Thoughts on the path to freedom from debt
I was talking to Christopher, one of the people from around Bundaberg who occasionally sleeps rough, and if you have ever chatted to him you would know that he has a strong focus on the Bible, and particularly the Authorised King James translation.
He is convinced it is the best, and everything else is a dangerous degradation of the truth.
One of his concerns is that in more modern translations the words are changed, and so the meaning must also be changed.
One of the areas we started to discuss was the Lord’s Prayer, and the way that the words had changed.
It got me thinking about three words that are, or have been, used in the Lord’s Prayer somewhat interchangeably; debt, trespasses and sin.
The original word can be translated equally well as debt or sin, and I understand why modern translations moved away from debt, as it carries with it, an exclusively economic meaning. The next step was to use the word ‘trespasses’ which I grew up with, which is an attempt to straddle the economic implications of debt, and the personal impacting of sin.
These days however trespass is almost exclusively about property crime, and it would be a very strange conversation if you accused a person of trespass because they had spread a rumour about you.
I would like in many ways to return to the language of debt, as for many people the term sin is too ‘religious’, and at the same time, it has become something so nebulous that it does not say anything meaningful.

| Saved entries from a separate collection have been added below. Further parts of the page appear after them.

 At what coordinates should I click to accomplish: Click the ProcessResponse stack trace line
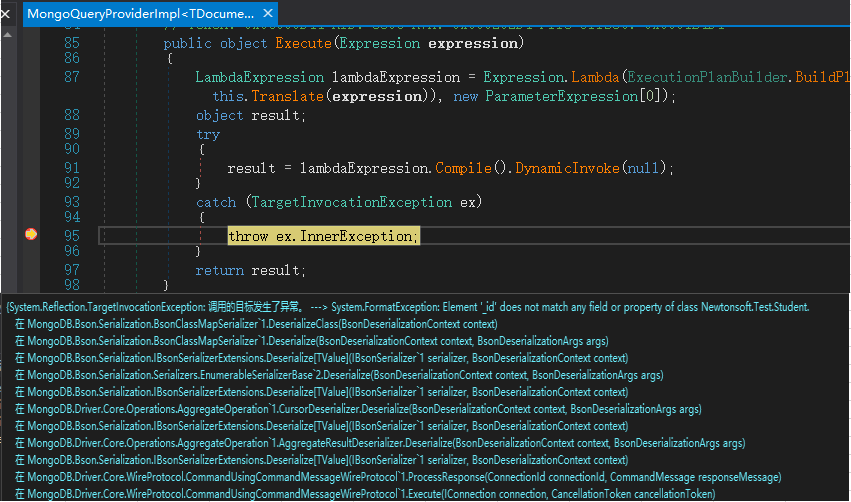tap(398, 477)
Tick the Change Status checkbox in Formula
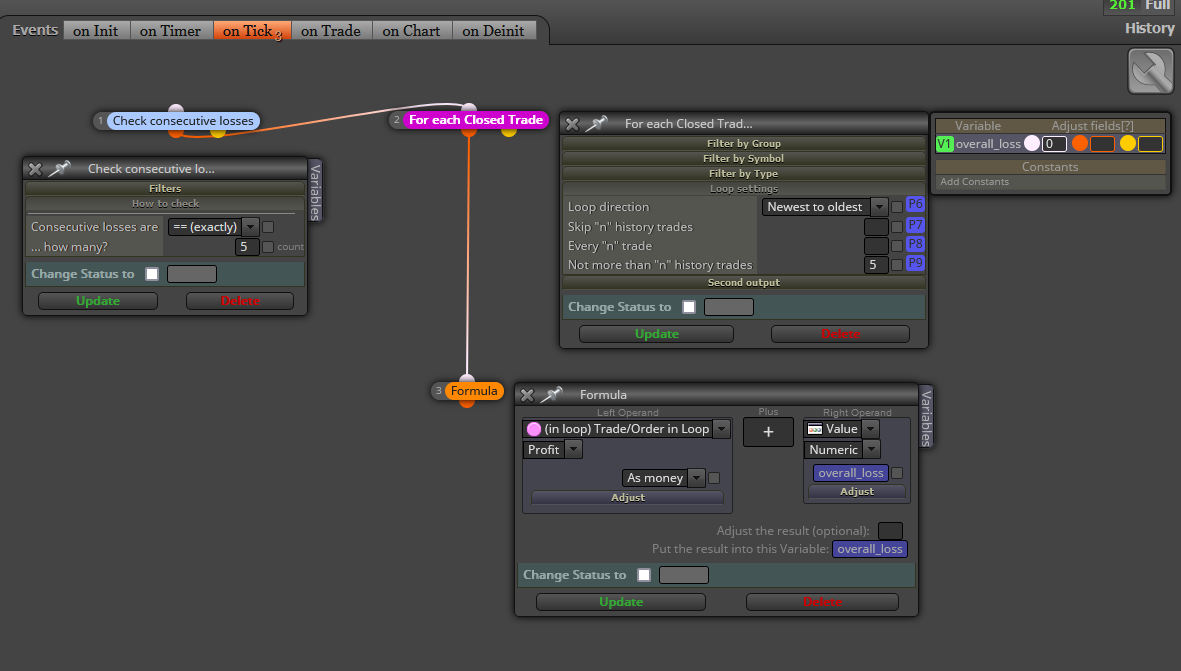This screenshot has height=671, width=1181. 644,575
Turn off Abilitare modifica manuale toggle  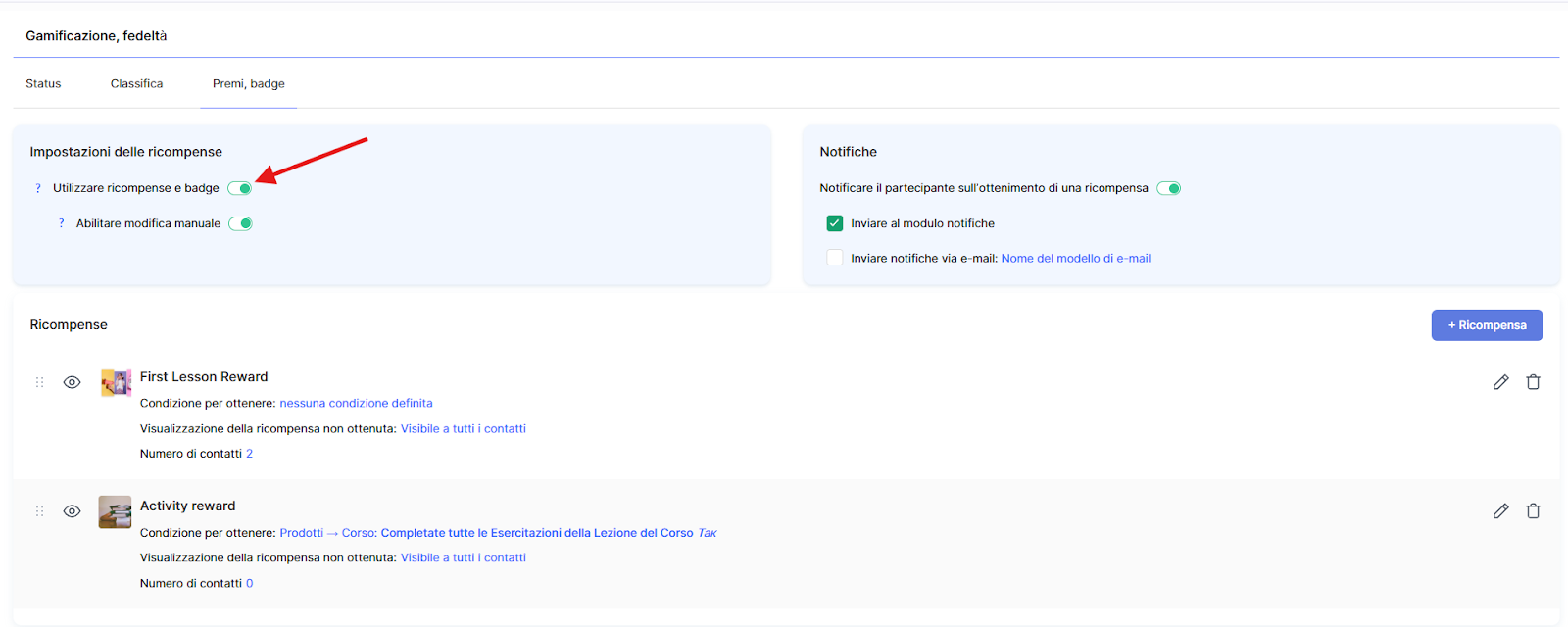point(241,223)
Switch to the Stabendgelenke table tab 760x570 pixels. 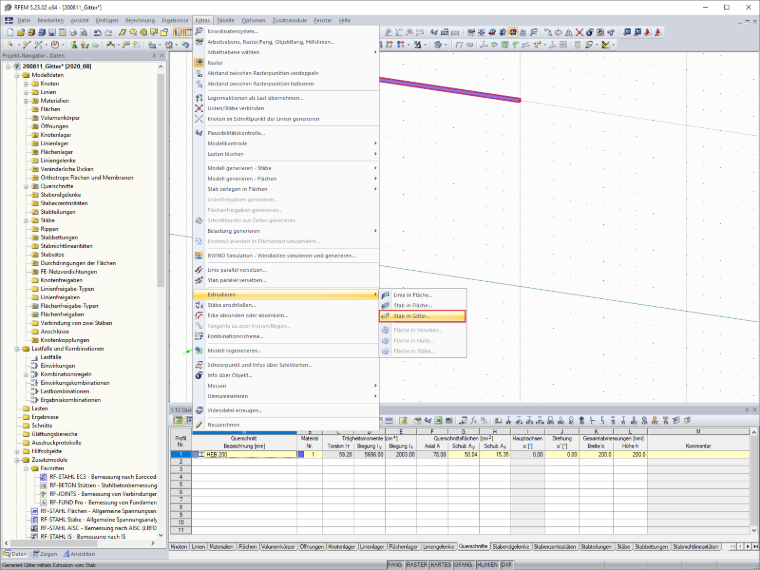click(x=511, y=546)

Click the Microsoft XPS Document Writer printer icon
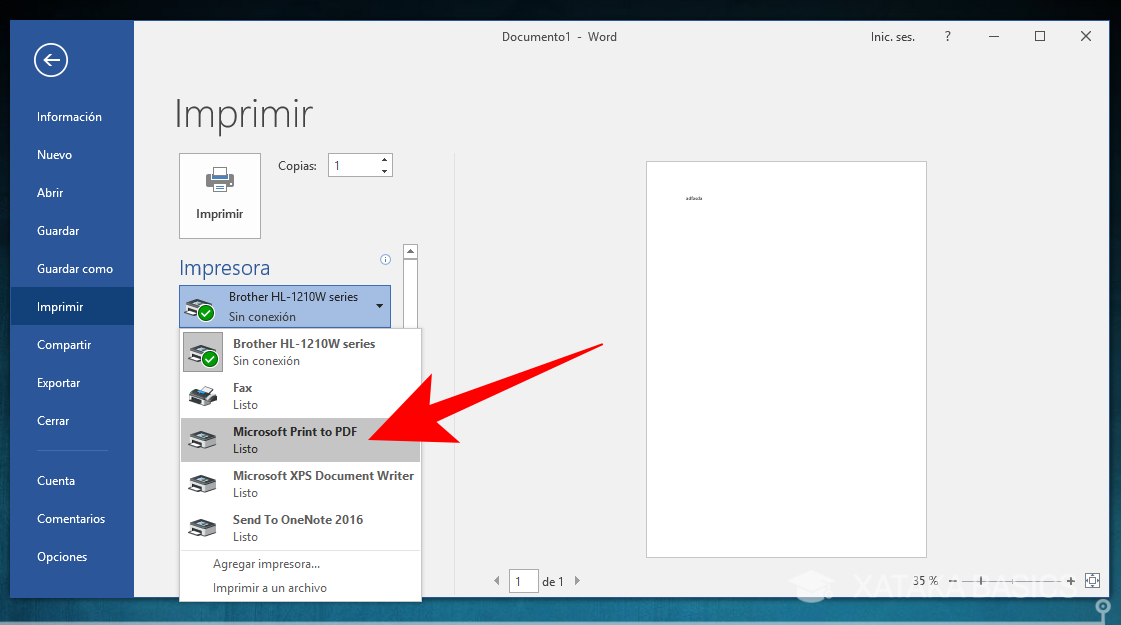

On the other hand, we all know the power of debt.
The debts we carry are able to drive us in ways we do not want to go.
Many people are forced to work hours away from their family because of debt, people loose homes because of debt, countries are not able to develop aid programs because of debt.
These are just financial debts, those same forces are paralleled in the ways we incur spiritual debts, to God and to each other.
Jesus taught us that the path to freedom from debt is not to have the most, but to forgive the most.